The meaningful weight of the subject matter in general, along with the frangible, true-to-life, and often dissociated poeticism playwright Lane Michael Stanley imbues these characters with through their dialogue is a rough weft to pass through an audience with just a few hours. However, Director Patti Neff-Tiven is no stranger to weaving compounded tapestries that wrap the audience up in the familiarity and relatability of the characters on stage. She and Stanley have lain for us a rough spun but inviting rug over unforgiving concrete that invites us in for what little warmth is on offer, never letting us forget that all comforts are only temporary. Shades, one character reminds us later, wait in the cracks of our urban illusion to unseat us if we slip up, lose sight of what we truly value or have just one very bad day.
We're immediately immersed in the world of the work because we just walked past it to get into the theatre.

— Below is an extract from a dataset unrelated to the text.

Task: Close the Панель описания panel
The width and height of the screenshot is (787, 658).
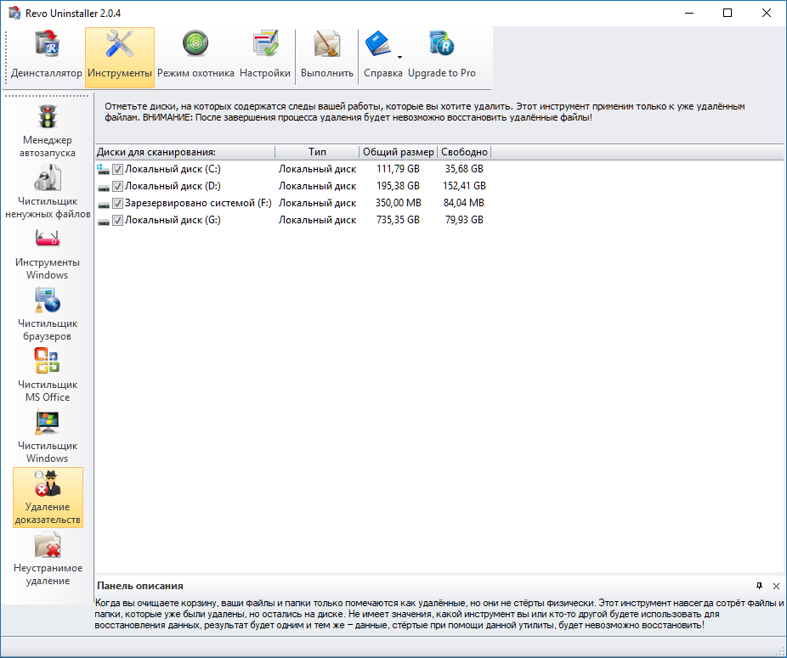Action: pos(776,586)
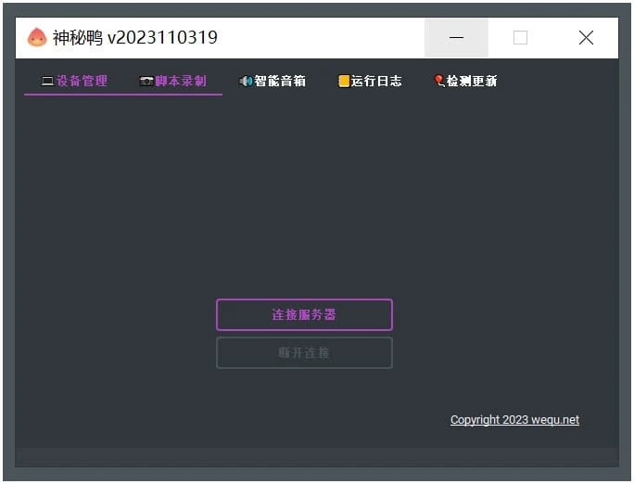Go to the 检测更新 tab label

click(x=472, y=82)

The entirety of the onstage action occurs on a loading dock just outside of the theatre, meticulously recreated by Set Designer Gary Thornsberry, strewn with cast off foam, buckets, reusable bags from HEB and other detritus all in front of a looming Austin skyline cut from corrugated sheet metal and spray painted with apropos phrases like "Wake Up" "I'm Here" and the almost sarcastic "Keep Austin Weird". The set is literally dripping (a portent of a fantastic special effect at the climax!) with the authenticity of an outdoor dock being lived on. Bathed in Lighting Designer Jacqueline Sindelar's layered warm and dingy light of a hot, smoggy Austin day with a storm in the wind we find Mikey, our central character played cannily and warmly by Stan McDowell. Though seated in a wheelchair throughout, McDowell still seems to strut about the loading dock where Mikey resides with the assured tenacity of an old lion, circling the bounds of its chosen domain listening to the ever present traffic, birdsong and metropolitan hum of a bustling city district on the rise, here expertly crafted by Sound Designer Anthony Williams. "The knee knows" he says, noting how an old injury can sense the pressure changes in the air from the coming storm. A storm is coming, literally and metaphorically as it drives the cavalcade of other local unhoused individuals, each clad in the dirty motley of mismatched, ill-fitting but never ragged clothing curated by Costume Designer Laura Gonzalez, to Mikey's haven from the rain, where their conflicting personalities and perspectives crash like thunder over Mikey's calm, collected world.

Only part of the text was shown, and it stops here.